Horst Wesch1, Steffen Heeger2, Frauke Spiecker1, Folker Amelung1, Martin W. Brechbiel3, Gerhard Moldenhauer2, and Tuomo Nikula4. (1) Department of Radiology, German Cancer Research Center, Im Neuenheimer Feld 280, 69120 Heidelberg, Germany, (2) Department of Molecular Immunology, German Cancer Research Center, Im Neuenheimer Feld 280, 69120 Heidelberg, Germany, (3) NCI, NIH, Building 10, Room B3B69, 10 Center Drive, Bethesda, MD 20892-1002, (4) European Institute for Transuranium Elements, Karlsruhe, Germany
In recent years radioimmunotherapy (RIT) with beta- or alpha-particles emitting radionuclides has been used in experimental and clinical settings for cancer therapy.
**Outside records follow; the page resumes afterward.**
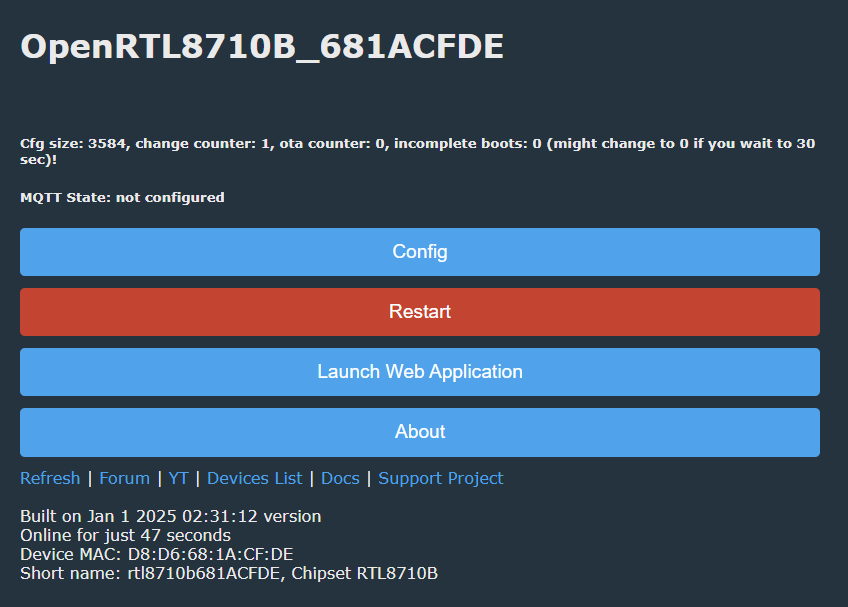Click the Support Project link
This screenshot has height=607, width=848.
[441, 478]
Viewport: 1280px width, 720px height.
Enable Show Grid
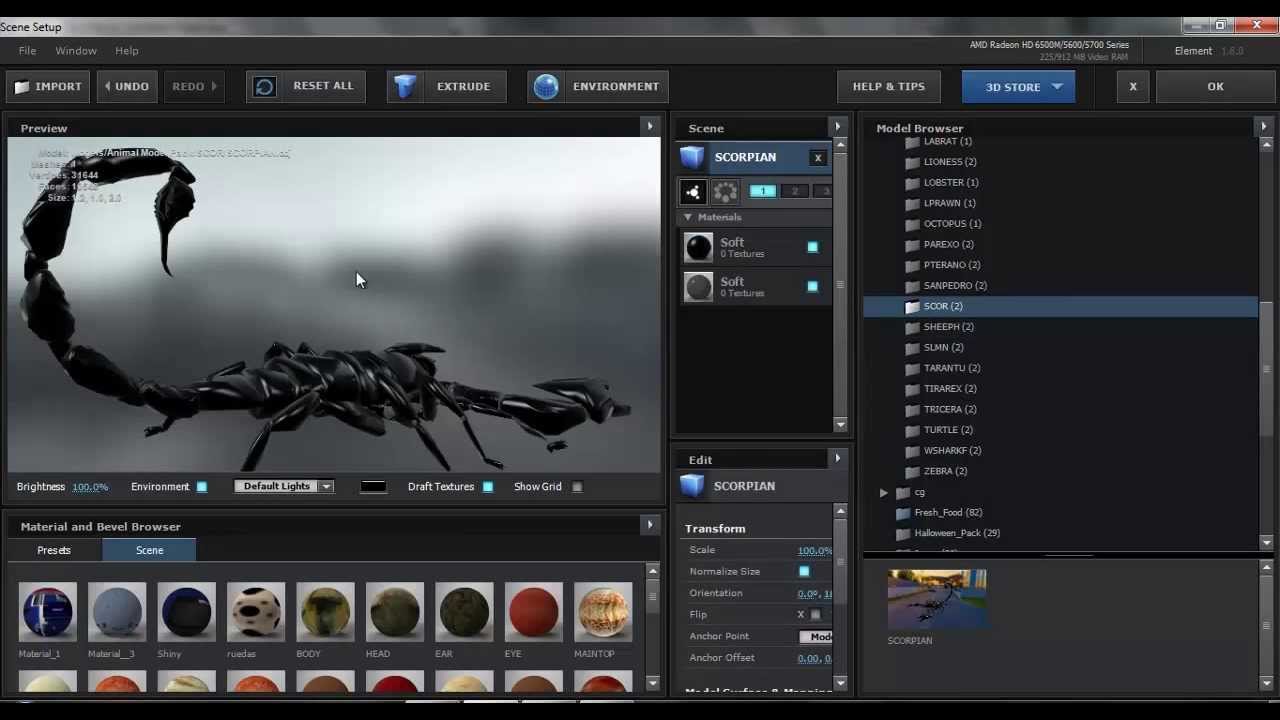[577, 486]
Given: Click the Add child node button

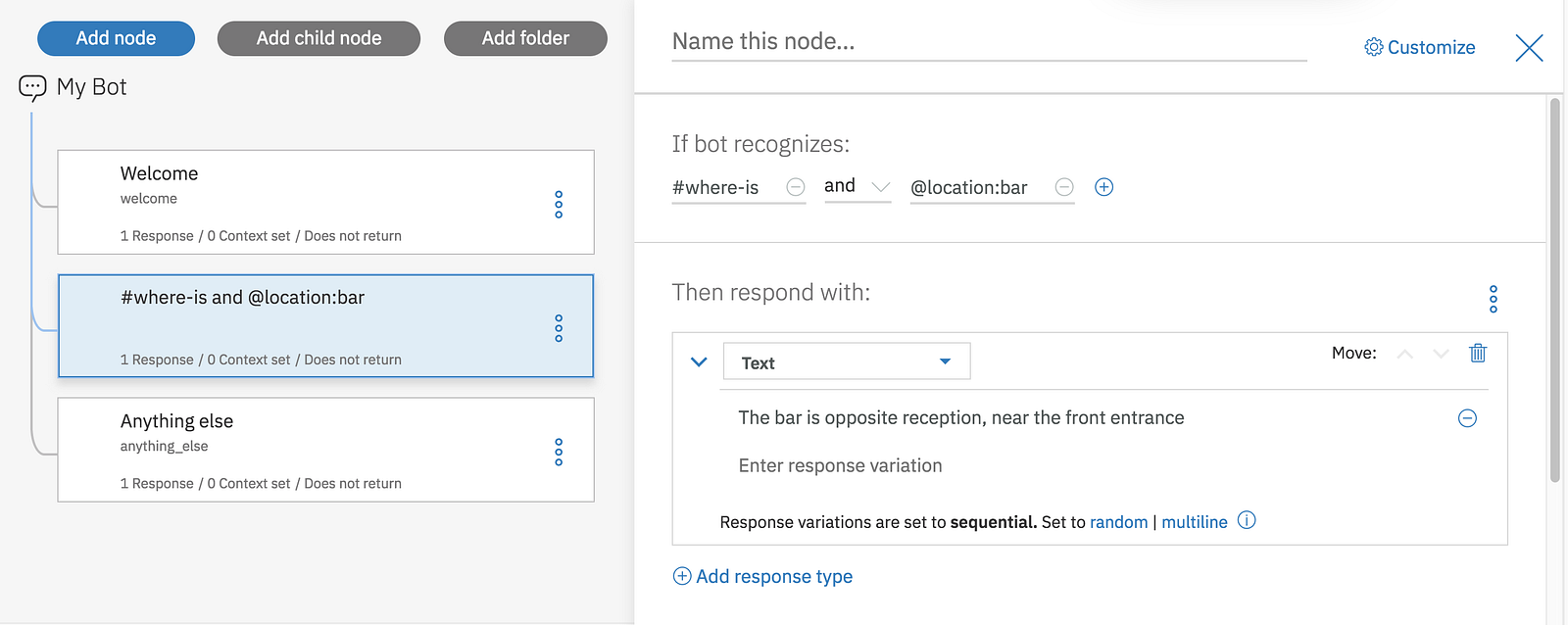Looking at the screenshot, I should point(318,38).
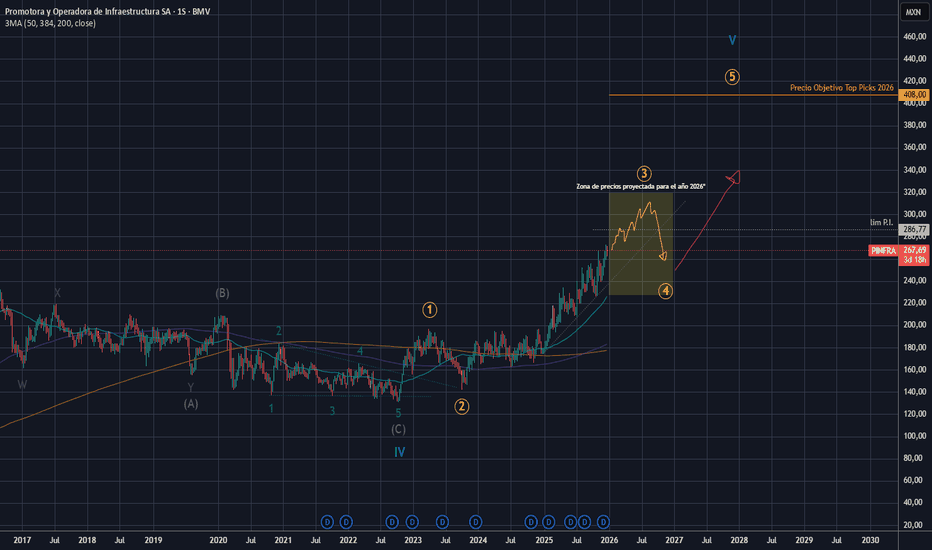
Task: Open the dividend marker just before 2024
Action: tap(476, 522)
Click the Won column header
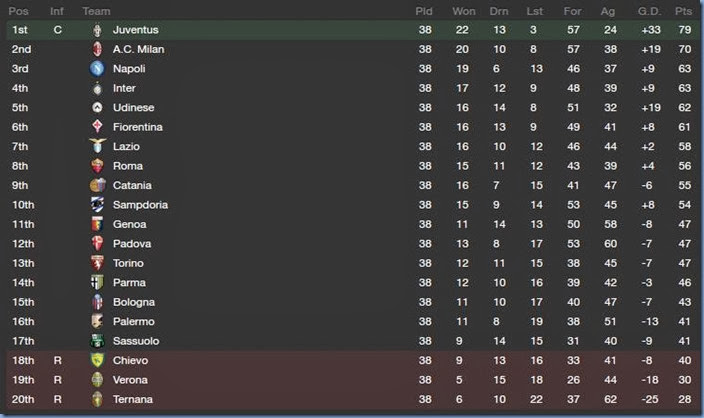Viewport: 704px width, 418px height. 464,11
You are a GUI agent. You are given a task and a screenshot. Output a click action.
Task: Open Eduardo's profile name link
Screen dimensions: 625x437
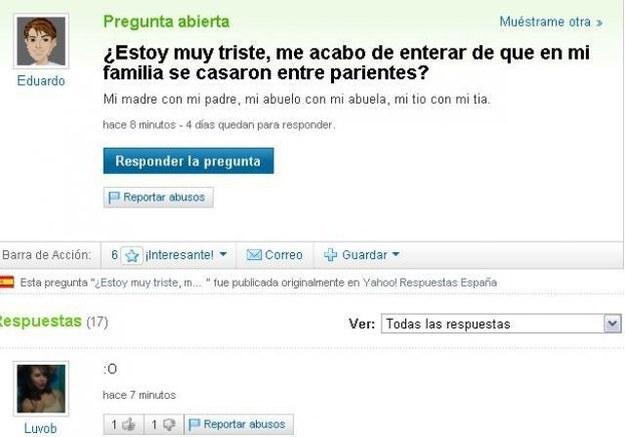tap(41, 81)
To assess possible late effects of the novel therapeutic modality together with the comparison of acute versus chronic alpha radiation a long-term animal experiment was performed. Two groups were injected intravenously with a short-lived Bi-213-labeled antibody (4.7 MBq/animal and 1 MBq/animal), one with a long-lived alpha-emitter (Th-232 dioxide) and one untreated group. Dose dependent reduction in survival was observed in all groups receiving the treatment. Significant morphological differences compared to the controls were seen in the liver, spleen, lungs, heart and the adrenal glands in the 4.7 MBq group. Furthermore, in this group the formation of thrombi in the aorta was observed causing embolic damages. All these effects occurred more than one year after treatment. Future experiments should clarify whether these observations are radiation or mouse strain specific.